TASK GOAL :: Once you have read the entries, copy all of them exactly.

SOURCE DATA ::
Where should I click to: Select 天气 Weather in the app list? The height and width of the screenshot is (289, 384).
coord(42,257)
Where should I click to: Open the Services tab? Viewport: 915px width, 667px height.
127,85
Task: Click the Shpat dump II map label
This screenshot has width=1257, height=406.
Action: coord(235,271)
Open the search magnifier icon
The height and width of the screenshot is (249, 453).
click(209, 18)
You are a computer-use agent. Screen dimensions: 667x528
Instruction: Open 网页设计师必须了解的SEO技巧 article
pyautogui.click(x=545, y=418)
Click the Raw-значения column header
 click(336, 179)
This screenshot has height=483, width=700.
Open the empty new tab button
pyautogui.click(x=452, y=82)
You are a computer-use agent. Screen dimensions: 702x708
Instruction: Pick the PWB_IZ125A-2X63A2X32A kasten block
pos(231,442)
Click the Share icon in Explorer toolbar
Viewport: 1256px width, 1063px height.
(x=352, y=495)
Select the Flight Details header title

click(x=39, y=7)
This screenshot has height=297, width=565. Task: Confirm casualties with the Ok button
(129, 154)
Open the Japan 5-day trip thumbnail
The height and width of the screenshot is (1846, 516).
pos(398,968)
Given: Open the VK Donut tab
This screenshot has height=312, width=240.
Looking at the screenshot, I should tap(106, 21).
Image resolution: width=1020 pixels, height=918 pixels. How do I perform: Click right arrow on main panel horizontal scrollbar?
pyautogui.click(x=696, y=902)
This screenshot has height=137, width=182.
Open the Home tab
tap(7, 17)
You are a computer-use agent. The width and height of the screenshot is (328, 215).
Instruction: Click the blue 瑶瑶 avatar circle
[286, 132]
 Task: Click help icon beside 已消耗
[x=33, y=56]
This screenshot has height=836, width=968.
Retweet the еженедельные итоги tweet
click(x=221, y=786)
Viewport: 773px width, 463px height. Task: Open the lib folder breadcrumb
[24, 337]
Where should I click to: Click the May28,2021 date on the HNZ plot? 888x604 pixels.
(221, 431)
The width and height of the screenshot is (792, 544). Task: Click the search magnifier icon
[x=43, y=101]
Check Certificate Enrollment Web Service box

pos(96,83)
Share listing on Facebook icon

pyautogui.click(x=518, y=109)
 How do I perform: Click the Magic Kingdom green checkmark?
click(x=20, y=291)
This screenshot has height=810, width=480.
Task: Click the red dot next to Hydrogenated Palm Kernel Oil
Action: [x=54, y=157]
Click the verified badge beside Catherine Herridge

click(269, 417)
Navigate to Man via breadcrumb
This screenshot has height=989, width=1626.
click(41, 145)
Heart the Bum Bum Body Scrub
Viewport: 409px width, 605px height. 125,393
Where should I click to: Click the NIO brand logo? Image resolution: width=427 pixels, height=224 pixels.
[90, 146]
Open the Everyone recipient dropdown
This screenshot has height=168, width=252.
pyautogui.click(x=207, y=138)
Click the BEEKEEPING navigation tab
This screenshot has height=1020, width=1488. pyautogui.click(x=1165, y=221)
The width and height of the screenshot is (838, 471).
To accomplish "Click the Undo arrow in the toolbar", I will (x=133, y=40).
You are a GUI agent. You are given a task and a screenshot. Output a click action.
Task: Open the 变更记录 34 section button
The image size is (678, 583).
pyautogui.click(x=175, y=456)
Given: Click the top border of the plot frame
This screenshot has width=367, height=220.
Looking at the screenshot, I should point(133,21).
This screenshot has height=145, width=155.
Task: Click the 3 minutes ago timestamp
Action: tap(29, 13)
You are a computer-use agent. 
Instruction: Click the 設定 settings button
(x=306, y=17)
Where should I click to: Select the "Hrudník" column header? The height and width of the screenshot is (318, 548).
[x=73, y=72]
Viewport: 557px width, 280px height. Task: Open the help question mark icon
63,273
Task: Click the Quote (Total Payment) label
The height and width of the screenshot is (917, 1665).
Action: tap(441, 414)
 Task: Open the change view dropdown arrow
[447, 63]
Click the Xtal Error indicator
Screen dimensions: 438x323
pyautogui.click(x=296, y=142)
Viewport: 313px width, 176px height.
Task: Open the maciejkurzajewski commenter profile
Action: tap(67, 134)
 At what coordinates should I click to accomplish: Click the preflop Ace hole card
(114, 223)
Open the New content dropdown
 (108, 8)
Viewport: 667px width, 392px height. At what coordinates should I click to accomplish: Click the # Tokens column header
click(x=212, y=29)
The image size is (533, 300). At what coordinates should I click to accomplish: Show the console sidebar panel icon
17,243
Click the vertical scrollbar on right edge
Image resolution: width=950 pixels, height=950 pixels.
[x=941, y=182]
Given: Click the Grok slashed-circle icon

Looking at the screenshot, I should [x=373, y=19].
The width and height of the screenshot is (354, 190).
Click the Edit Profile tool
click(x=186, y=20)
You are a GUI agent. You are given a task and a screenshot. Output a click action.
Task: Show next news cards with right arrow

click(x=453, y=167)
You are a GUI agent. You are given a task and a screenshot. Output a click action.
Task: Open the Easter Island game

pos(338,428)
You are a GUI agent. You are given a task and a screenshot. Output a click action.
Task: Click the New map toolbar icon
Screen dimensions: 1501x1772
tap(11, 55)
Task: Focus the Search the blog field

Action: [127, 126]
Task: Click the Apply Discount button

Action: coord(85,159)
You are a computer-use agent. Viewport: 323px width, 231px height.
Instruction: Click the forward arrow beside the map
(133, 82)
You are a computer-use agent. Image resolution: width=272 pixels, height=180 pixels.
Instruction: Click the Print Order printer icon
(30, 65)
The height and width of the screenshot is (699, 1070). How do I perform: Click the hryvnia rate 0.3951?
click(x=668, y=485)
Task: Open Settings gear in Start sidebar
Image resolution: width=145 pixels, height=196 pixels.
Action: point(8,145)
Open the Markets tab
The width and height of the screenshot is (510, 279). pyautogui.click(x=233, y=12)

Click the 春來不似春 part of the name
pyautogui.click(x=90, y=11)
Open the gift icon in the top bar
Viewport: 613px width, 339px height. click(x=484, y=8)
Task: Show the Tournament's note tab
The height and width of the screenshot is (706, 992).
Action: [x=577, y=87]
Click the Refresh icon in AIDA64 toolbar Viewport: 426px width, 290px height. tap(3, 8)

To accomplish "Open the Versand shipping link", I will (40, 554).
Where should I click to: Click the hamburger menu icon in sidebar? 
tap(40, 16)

RESPONSE ::
Where should I click to: Select 天气 Weather in the app list? The height and width of the screenshot is (289, 384).
coord(42,257)
Where should I click to: Open the Services tab? Viewport: 915px width, 667px height.
127,85
Task: Click the Shpat dump II map label
This screenshot has width=1257, height=406.
Action: coord(235,271)
Open the search magnifier icon
The height and width of the screenshot is (249, 453).
click(209, 18)
You are a computer-use agent. Screen dimensions: 667x528
Instruction: Open 网页设计师必须了解的SEO技巧 article
pyautogui.click(x=545, y=418)
Click the Raw-значения column header
 click(336, 179)
This screenshot has height=483, width=700.
Open the empty new tab button
pyautogui.click(x=452, y=82)
You are a computer-use agent. Screen dimensions: 702x708
Instruction: Pick the PWB_IZ125A-2X63A2X32A kasten block
pos(231,442)
Click the Share icon in Explorer toolbar
Viewport: 1256px width, 1063px height.
(x=352, y=495)
Select the Flight Details header title

click(x=39, y=7)
This screenshot has height=297, width=565. Task: Confirm casualties with the Ok button
(129, 154)
Open the Japan 5-day trip thumbnail
The height and width of the screenshot is (1846, 516).
pos(398,968)
Given: Open the VK Donut tab
This screenshot has height=312, width=240.
Looking at the screenshot, I should tap(106, 21).
Image resolution: width=1020 pixels, height=918 pixels. How do I perform: Click right arrow on main panel horizontal scrollbar?
pyautogui.click(x=696, y=902)
This screenshot has height=137, width=182.
Open the Home tab
tap(7, 17)
You are a computer-use agent. The width and height of the screenshot is (328, 215).
Instruction: Click the blue 瑶瑶 avatar circle
[286, 132]
 Task: Click help icon beside 已消耗
[x=33, y=56]
This screenshot has height=836, width=968.
Retweet the еженедельные итоги tweet
click(x=221, y=786)
Viewport: 773px width, 463px height. Task: Open the lib folder breadcrumb
[24, 337]
Where should I click to: Click the May28,2021 date on the HNZ plot? 888x604 pixels.
(221, 431)
The width and height of the screenshot is (792, 544). Task: Click the search magnifier icon
[x=43, y=101]
Check Certificate Enrollment Web Service box

pos(96,83)
Share listing on Facebook icon

pyautogui.click(x=518, y=109)
 How do I perform: Click the Magic Kingdom green checkmark?
click(x=20, y=291)
This screenshot has height=810, width=480.
Task: Click the red dot next to Hydrogenated Palm Kernel Oil
Action: [x=54, y=157]
Click the verified badge beside Catherine Herridge

click(269, 417)
Navigate to Man via breadcrumb
This screenshot has height=989, width=1626.
click(41, 145)
Heart the Bum Bum Body Scrub
Viewport: 409px width, 605px height. 125,393
Where should I click to: Click the NIO brand logo? Image resolution: width=427 pixels, height=224 pixels.
[90, 146]
Open the Everyone recipient dropdown
This screenshot has height=168, width=252.
pyautogui.click(x=207, y=138)
Click the BEEKEEPING navigation tab
This screenshot has height=1020, width=1488. pyautogui.click(x=1165, y=221)
The width and height of the screenshot is (838, 471).
To accomplish "Click the Undo arrow in the toolbar", I will (x=133, y=40).
You are a GUI agent. You are given a task and a screenshot. Output a click action.
Task: Open the 变更记录 34 section button
The image size is (678, 583).
pyautogui.click(x=175, y=456)
Given: Click the top border of the plot frame
This screenshot has width=367, height=220.
Looking at the screenshot, I should point(133,21).
This screenshot has height=145, width=155.
Task: Click the 3 minutes ago timestamp
Action: tap(29, 13)
You are a computer-use agent. 
Instruction: Click the 設定 settings button
(x=306, y=17)
Where should I click to: Select the "Hrudník" column header? The height and width of the screenshot is (318, 548).
[x=73, y=72]
Viewport: 557px width, 280px height. Task: Open the help question mark icon
63,273
Task: Click the Quote (Total Payment) label
The height and width of the screenshot is (917, 1665).
Action: tap(441, 414)
 Task: Open the change view dropdown arrow
[447, 63]
Click the Xtal Error indicator
Screen dimensions: 438x323
pyautogui.click(x=296, y=142)
Viewport: 313px width, 176px height.
Task: Open the maciejkurzajewski commenter profile
Action: tap(67, 134)
 At what coordinates should I click to accomplish: Click the preflop Ace hole card
(114, 223)
Open the New content dropdown
 (108, 8)
Viewport: 667px width, 392px height. At what coordinates should I click to accomplish: Click the # Tokens column header
click(x=212, y=29)
The image size is (533, 300). At what coordinates should I click to accomplish: Show the console sidebar panel icon
17,243
Click the vertical scrollbar on right edge
Image resolution: width=950 pixels, height=950 pixels.
[x=941, y=182]
Given: Click the Grok slashed-circle icon

Looking at the screenshot, I should [x=373, y=19].
The width and height of the screenshot is (354, 190).
Click the Edit Profile tool
click(x=186, y=20)
You are a GUI agent. You are given a task and a screenshot. Output a click action.
Task: Show next news cards with right arrow

click(x=453, y=167)
You are a GUI agent. You are given a task and a screenshot. Output a click action.
Task: Open the Easter Island game

pos(338,428)
You are a GUI agent. You are given a task and a screenshot. Output a click action.
Task: Click the New map toolbar icon
Screen dimensions: 1501x1772
tap(11, 55)
Task: Focus the Search the blog field

Action: [127, 126]
Task: Click the Apply Discount button

Action: coord(85,159)
You are a computer-use agent. Viewport: 323px width, 231px height.
Instruction: Click the forward arrow beside the map
(133, 82)
You are a computer-use agent. Image resolution: width=272 pixels, height=180 pixels.
Instruction: Click the Print Order printer icon
(30, 65)
The height and width of the screenshot is (699, 1070). How do I perform: Click the hryvnia rate 0.3951?
click(x=668, y=485)
Task: Open Settings gear in Start sidebar
Image resolution: width=145 pixels, height=196 pixels.
Action: point(8,145)
Open the Markets tab
The width and height of the screenshot is (510, 279). pyautogui.click(x=233, y=12)

Click the 春來不似春 part of the name
pyautogui.click(x=90, y=11)
Open the gift icon in the top bar
Viewport: 613px width, 339px height. click(x=484, y=8)
Task: Show the Tournament's note tab
The height and width of the screenshot is (706, 992).
Action: [x=577, y=87]
Click the Refresh icon in AIDA64 toolbar Viewport: 426px width, 290px height. tap(3, 8)

To accomplish "Open the Versand shipping link", I will (40, 554).
Where should I click to: Click the hamburger menu icon in sidebar? 
tap(40, 16)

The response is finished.